Bueermann called the research around body cameras “pretty extensive now.”
We know that the use of body cameras will reduce complaints against officers and assaults on officers and the use of force by police officers.Jim BueermannFormer police chief in Redlands, Calif.
“We know that the use of body cameras will reduce complaints against officers and assaults on officers and the use of force by police officers,” he said. “We also know that the use of cameras has what’s called a civilizing effect, which simply means that everybody behaves better when they know that they’re on camera and that somebody in a position of authority is going to review that footage.”
The four cases reviewed by Newsday are linked by more than video. In all of them, the officers described their suspects as cursing, waving their arms or “flailing.”
Hayes was accused of disorderly conduct for what police said was a profane tirade and refusing to provide his last name. He was charged with resisting arrest for “swing[ing] his arms and upper body.”
Besedin was said to have slapped at one of the officer’s hands and to have “violently” flailed his arms.
Hasper allegedly screamed and waved his arms at the sergeant during the road rage incident that escalated into the assault charge.
Alvarenga was described as being belligerent and flailing his arms in the moments before an officer slammed him against a parked car with enough force to perforate his small intestine.

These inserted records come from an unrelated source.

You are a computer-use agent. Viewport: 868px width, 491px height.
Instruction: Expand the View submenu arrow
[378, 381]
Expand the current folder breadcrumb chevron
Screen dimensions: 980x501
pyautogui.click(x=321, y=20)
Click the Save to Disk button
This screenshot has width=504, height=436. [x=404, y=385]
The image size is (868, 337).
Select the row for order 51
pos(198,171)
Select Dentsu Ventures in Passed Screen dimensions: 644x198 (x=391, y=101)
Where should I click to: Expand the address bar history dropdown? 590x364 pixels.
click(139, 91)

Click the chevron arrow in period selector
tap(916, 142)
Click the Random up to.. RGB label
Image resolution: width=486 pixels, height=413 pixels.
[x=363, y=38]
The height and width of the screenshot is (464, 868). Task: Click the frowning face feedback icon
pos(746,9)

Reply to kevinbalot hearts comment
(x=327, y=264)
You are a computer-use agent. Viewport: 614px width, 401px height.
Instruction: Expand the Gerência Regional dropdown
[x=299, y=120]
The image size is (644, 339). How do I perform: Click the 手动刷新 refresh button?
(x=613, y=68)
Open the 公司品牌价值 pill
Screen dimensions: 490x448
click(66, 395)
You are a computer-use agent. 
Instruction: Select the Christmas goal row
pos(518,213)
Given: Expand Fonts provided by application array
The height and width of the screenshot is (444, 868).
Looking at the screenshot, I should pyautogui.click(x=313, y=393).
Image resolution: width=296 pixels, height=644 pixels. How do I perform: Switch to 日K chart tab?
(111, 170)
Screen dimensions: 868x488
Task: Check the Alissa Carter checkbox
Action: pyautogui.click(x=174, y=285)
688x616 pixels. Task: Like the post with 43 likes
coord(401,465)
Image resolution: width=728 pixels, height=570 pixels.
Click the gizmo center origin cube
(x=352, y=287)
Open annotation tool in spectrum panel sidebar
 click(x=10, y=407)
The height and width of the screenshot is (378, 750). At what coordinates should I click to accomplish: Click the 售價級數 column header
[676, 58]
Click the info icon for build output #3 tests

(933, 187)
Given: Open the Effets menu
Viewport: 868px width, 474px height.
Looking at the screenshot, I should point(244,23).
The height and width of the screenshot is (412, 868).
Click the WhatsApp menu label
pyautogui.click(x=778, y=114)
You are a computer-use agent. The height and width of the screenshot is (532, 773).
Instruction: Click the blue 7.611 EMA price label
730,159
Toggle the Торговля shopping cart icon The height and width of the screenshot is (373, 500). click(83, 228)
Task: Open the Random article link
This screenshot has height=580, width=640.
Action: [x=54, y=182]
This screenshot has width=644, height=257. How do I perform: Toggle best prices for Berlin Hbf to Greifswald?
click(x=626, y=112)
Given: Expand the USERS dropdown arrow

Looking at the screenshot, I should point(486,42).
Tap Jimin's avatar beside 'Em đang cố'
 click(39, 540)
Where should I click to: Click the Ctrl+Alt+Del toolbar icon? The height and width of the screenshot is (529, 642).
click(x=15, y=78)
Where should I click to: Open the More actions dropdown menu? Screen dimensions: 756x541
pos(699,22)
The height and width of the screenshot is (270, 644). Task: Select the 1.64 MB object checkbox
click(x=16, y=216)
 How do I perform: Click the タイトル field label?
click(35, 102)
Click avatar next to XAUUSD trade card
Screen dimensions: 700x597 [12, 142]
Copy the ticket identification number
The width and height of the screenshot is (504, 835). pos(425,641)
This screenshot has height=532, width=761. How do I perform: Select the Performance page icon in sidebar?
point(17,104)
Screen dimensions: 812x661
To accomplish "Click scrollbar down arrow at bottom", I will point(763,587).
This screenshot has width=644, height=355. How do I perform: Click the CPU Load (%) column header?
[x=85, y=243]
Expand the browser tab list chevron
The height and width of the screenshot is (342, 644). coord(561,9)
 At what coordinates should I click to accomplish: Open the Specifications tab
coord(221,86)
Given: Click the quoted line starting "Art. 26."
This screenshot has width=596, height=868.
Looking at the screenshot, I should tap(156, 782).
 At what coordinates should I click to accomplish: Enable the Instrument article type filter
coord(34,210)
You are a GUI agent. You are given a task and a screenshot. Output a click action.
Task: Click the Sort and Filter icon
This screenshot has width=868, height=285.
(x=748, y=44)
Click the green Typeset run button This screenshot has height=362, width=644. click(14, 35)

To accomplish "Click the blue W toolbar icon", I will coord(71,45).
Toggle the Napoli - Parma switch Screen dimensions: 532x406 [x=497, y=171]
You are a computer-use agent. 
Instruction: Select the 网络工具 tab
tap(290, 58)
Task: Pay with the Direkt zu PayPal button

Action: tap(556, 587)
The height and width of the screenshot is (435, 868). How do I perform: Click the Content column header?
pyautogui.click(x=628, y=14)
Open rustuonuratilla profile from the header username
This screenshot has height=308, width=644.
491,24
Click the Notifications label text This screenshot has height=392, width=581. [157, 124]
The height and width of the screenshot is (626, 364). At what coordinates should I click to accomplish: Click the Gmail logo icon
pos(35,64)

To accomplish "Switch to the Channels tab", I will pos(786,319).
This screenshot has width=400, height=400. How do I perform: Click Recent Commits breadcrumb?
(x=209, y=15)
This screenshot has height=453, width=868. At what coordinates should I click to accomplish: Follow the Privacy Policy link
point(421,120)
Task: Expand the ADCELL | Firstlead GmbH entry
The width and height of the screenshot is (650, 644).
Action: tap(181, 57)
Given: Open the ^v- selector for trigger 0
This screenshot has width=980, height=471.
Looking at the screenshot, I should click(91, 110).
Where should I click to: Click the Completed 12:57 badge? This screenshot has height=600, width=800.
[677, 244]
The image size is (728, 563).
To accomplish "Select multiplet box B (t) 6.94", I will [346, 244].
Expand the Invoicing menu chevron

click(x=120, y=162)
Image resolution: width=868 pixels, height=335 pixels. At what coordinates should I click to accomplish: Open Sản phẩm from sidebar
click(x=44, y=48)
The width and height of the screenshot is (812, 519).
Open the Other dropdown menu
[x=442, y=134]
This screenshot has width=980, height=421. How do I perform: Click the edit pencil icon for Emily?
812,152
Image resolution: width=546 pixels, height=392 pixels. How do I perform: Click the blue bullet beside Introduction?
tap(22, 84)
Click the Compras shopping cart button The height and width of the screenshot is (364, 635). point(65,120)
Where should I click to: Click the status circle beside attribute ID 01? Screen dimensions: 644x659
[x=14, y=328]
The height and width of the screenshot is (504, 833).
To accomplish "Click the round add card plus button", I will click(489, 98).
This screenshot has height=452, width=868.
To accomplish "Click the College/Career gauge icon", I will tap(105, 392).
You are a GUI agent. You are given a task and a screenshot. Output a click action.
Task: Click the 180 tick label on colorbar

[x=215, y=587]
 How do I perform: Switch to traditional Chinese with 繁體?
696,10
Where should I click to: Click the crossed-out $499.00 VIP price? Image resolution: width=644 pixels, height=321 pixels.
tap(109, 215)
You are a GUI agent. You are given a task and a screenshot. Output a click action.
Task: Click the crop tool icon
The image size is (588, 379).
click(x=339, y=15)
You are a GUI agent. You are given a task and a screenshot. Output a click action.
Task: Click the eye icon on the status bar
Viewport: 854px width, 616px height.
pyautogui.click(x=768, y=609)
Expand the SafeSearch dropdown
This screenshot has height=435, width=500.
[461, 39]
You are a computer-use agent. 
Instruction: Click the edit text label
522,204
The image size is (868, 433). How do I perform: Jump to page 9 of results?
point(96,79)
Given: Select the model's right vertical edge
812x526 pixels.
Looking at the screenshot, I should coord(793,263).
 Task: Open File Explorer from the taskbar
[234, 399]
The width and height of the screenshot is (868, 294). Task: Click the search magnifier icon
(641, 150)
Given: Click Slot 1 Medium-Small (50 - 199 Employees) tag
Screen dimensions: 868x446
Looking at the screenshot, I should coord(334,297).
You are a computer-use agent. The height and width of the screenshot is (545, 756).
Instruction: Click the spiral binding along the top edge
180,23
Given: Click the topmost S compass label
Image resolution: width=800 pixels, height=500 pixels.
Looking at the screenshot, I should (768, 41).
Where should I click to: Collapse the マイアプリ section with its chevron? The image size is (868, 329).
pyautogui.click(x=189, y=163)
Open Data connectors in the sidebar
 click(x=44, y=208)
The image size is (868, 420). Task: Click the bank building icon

Sorett said that overwhelmingly the Manhattan District Attorney’s Office does not prosecute defendants for a single charge of disorderly conduct because, “That’s seen as pretext” for making an arrest when an officer is angry.
She said that police often use a term like “flailing” as “a catchphrase.”
“Like that’s standard police speak and police jargon,” Sorett said. “And if you go and review any criminal complaint that charges disorderly conduct along with resisting arrest, you’ll find that exact term in all of them. It’s sort of, like, standard boilerplate speak for these types of charges.”
Discussing the disorderly conduct charge leveled by police against Alvarenga, Sorett said she saw no evidence that he had broken the law.
“He was simply annoying them,” she said, referring to the police. “There was no reason to issue a summons in the first place. On its face, he didn’t violate the law.”